There aren’t always a lot of opportunities for professional development here, and no method of advancement at your job. However, you can find the opportunities and motivate yourself to use your down time to work on projects. For example, I have been involved with National AJET for the last 2 years, and it has helped me to grow professionally, and develop new skills. I have also taken on a role as a translator for my village, something that has greatly improved my Japanese skills. My first term on JET, I became very active in my local AJET chapter, and was a Regional Advisor; which gave me the opportunity to assist in a lot of seminars and conferences.
What is one piece of advice you would offer someone considering teaching with the JET Program?
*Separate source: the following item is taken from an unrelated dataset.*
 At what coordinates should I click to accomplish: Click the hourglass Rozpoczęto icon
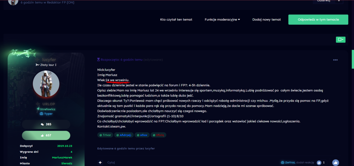98,60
Raygan: Learn Japanese. The application for JET says you don’t have to have Japanese skills to apply, but you need to have an interest in learning Japanese. Yes, many JETs return to their home country without having learned much more than simple greetings, but if you are serious about living here, it will greatly enhance your quality of life, especially if you are placed in the country. Even if you just learn numbers, and the hiragana and katakana alphabets before you arrive, you will be in a way better position than many who arrive with no knowledge at all. Also, JET stands for the Japan Exchange and Teaching Programme. If you are serious about applying, start looking at ways to get involved in your local Japanese community. Perhaps participate in a language exchange, or cultural events. This will show the interviewers that you are serious about creating cross cultural exchange.